Re: Checksumming blocks? [was Re: the " 'official' point of view"expressed by regarding reiser4 inclusion]

From: Russell Leighton
Date: Thu Aug 03 2006 - 19:55:41 EST

Thx, for a db this seems natural...

I am very curious about ZFS as I think we will seem more protection in the FS layer as disks get larger...
If I have a very old file I am now half way throught reading and ZFS finds a bad block, I assume I would
get some kind of read() error...but then what? Does anyone know if there are tools with ZFS to inspect the file?

Matthias Andree wrote:

(I've stripped the Cc: list down to the bones.
No need to shout side topics from the rooftops.)

On Thu, 03 Aug 2006, Russell Leighton wrote:

If the software (filesystem like ZFS or database like Berkeley DB) finds a mismatch for a checksum on a block read, then what?

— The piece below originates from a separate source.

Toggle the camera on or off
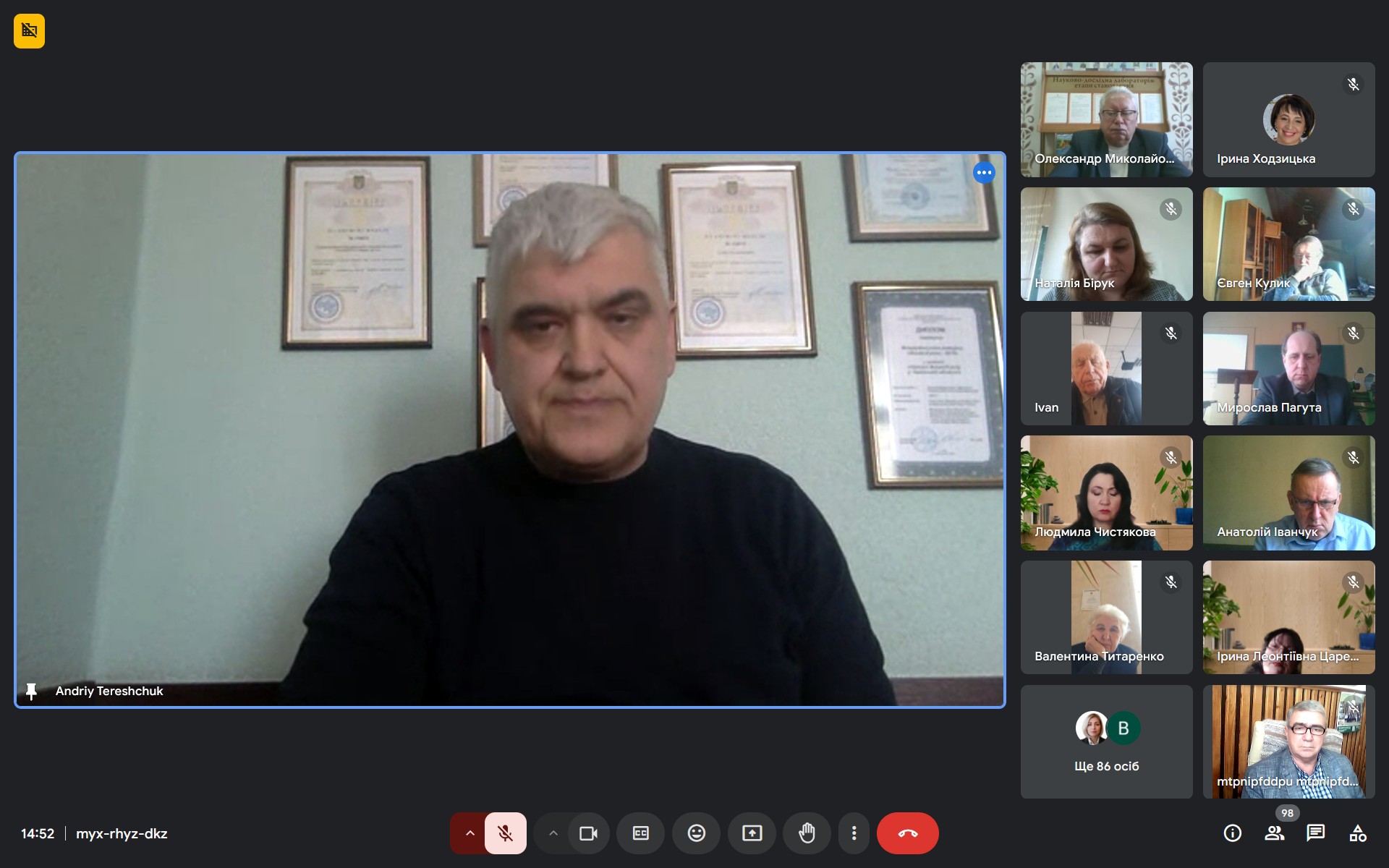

(Note that this assumes a Berkeley DB in transactional mode.) Complain,
demand recovery, set the panic flag (refusing further transactions
except close and open for recovery).

Is there a recovery mechanism, or do you just be happy you know there is a problem (and go to backup)?

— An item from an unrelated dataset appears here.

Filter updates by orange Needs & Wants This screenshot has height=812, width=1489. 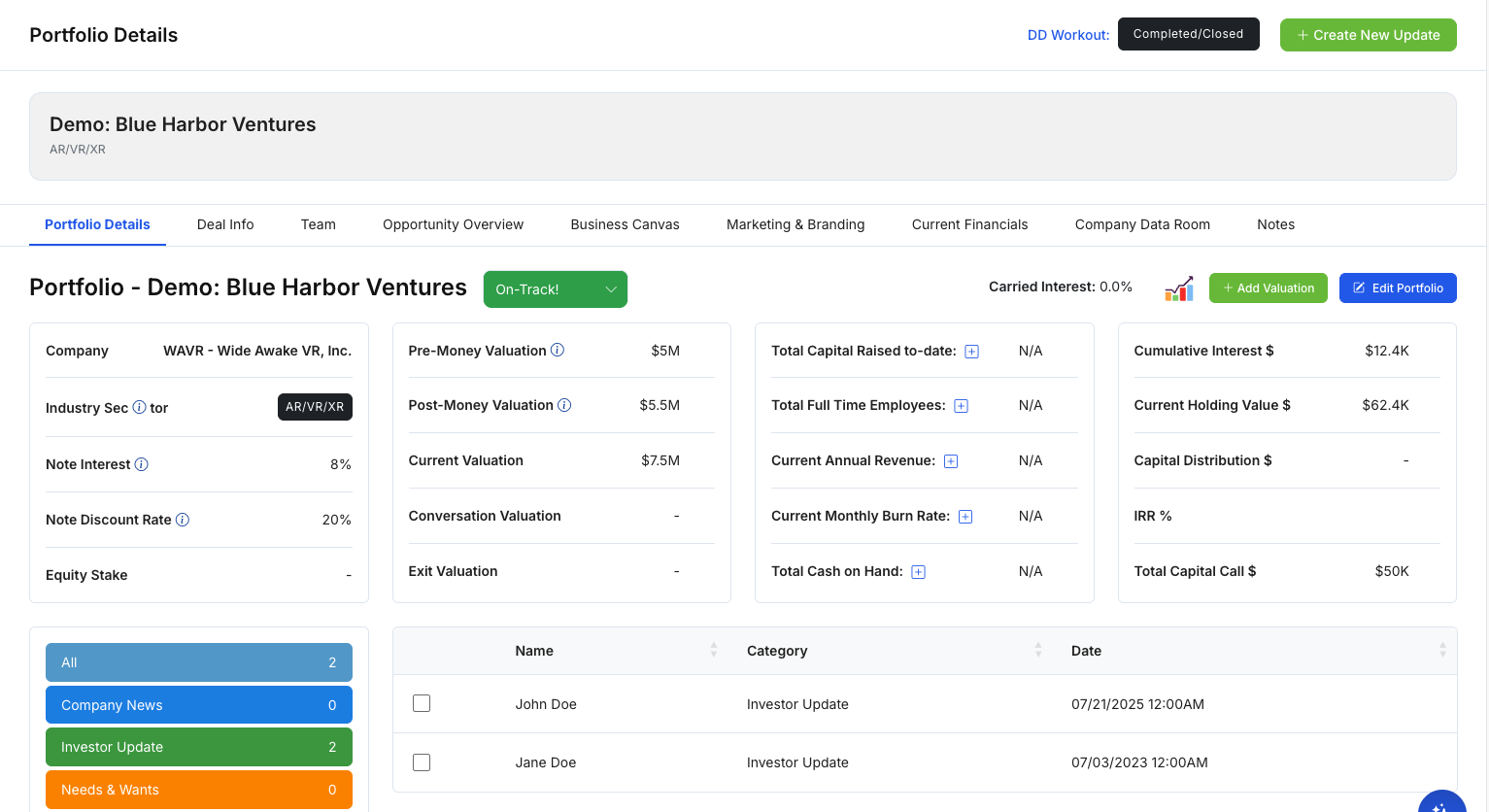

Recoverability depends on log retention policy (set by the user or
administrator) and how recently the block was written. There is a
recovery mechanism.

For applications that don't need their own recovery methods (few do),
db_recover can do the job.

In typical cases of power loss or kernel panic during write, the broken
page will probably either be in the log so it can be restored (recover
towards commit), or, if the commit hadn't completed but pages had been
written due to cache conflicts, the database will be rolled back to the
state before the interrupted transaction, effectively aborting the

The details are in the Berkeley DB documentation, which please see.